==== TESTO DI PARTENZA ====

Rabbia, dolore e vergogna in piazza

Lunedì 5 febbraio ore 10 appuntamento in piazza Spedini. Un appuntamento che non ci sarebbe stato, se questa città fosse stata una città diversa. Una presenza forte quella di poche centinaia di persone tra poliziotti, tifosi, giornalisti, gente comune, che si sono incontrate nella piazza dell’orrore. Un pellegrinaggio di gente, continuo e silenzioso, di fronte ai numerosi mazzi di fiori poggiati all’ingresso della tribuna A e ai biglietti, messaggi e lettere di persone che hanno voluto dare l’estremo saluto a Filippo Raciti, il poliziotto che per adempiere al proprio dovere è stato barbaramente ucciso. Una piazza ripulita dai resti della guerriglia, ma sporca perchè macchiata di sangue innocente. Tutti il 5 febbraio si sentivano in dovere di esserci per dimostrare che Catania non è solo quello che è successo, non è solo un luogo di tragedie, non è solo un gruppo di fanatici delinquenti e assassini, o quello che hanno trasmesso i media di tutto il mondo negli ultimi due giorni. Essere presenti a questa manifestazione significava ricordare la tragica sera del derby del 2 febbraio e dire no a tutto ciò che non va in questa città.

====

§ ESERCIZIO SCRITTO 1
Quali categorie di persone, secondo il testo sulla manifestazione in piazza Spedini, si sono incontrate nella piazza? Elencale tutte.
§ ESERCIZIO SCRITTO 2
Prosegui il testo sulla manifestazione in piazza Spedini a partire dal punto in cui si interrompe.

==== DATI ESTRATTI ====

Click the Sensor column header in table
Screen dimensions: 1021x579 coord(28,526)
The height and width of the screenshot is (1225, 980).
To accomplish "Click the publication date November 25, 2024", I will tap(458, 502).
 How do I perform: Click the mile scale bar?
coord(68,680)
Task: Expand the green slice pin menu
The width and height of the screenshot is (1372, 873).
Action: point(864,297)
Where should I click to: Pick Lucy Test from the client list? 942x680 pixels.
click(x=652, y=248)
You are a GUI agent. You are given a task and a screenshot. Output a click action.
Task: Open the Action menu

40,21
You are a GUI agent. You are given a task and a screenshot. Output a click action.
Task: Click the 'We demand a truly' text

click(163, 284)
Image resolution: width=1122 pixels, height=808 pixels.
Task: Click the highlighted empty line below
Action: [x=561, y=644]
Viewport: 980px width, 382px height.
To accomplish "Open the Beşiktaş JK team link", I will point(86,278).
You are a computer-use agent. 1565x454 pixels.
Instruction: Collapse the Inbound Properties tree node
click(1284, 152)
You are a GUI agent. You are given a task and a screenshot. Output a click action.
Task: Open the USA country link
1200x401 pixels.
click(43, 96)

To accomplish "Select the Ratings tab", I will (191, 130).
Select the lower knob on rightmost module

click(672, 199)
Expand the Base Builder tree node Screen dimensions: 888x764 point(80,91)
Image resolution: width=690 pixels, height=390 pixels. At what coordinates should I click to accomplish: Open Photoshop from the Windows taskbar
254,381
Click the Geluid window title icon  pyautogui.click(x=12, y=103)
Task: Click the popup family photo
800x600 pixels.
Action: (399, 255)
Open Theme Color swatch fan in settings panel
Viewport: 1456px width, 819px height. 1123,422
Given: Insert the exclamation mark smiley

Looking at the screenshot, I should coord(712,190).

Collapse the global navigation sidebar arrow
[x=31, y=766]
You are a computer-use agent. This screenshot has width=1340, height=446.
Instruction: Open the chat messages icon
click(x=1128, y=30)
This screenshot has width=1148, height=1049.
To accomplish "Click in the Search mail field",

====

§ SOLUZIONE 1
Poliziotti, tifosi, giornalisti e gente comune.

§ SOLUZIONE 2
“Gli incidenti si sono verificati tutti fuori, dentro lo stadio non è successo nulla. Dei criminali hanno aggredito le forze dell’ordine” ha dichiarato Ivan Maravigna, segretario UIL della Polizia di Messina. “Noi siamo qui per testimoniare la nostra solidarietà a una persona che è caduta per difendere la legalità in questa città, per promettere il nostro impegno di vigilanza continua, per stare vicino alle forze dell’ordine, per sentirci uniti come cittadini, per dire che queste sono persone che non appartengono alla nostra società, che sono frutto di emarginazione sociale nei grandi centri urbani – come Milano, Torino, Roma – per la quale c’è gente che ha responsabilità politiche che vanno accertate. Questo tentativo di generale criminalizzazione verso una città laboriosa, onesta, pulita lo rimandiamo al mittente. Catania è ben altro da quello che si vuole far credere, è una città piena di valori e di cultura che sta reagendo”.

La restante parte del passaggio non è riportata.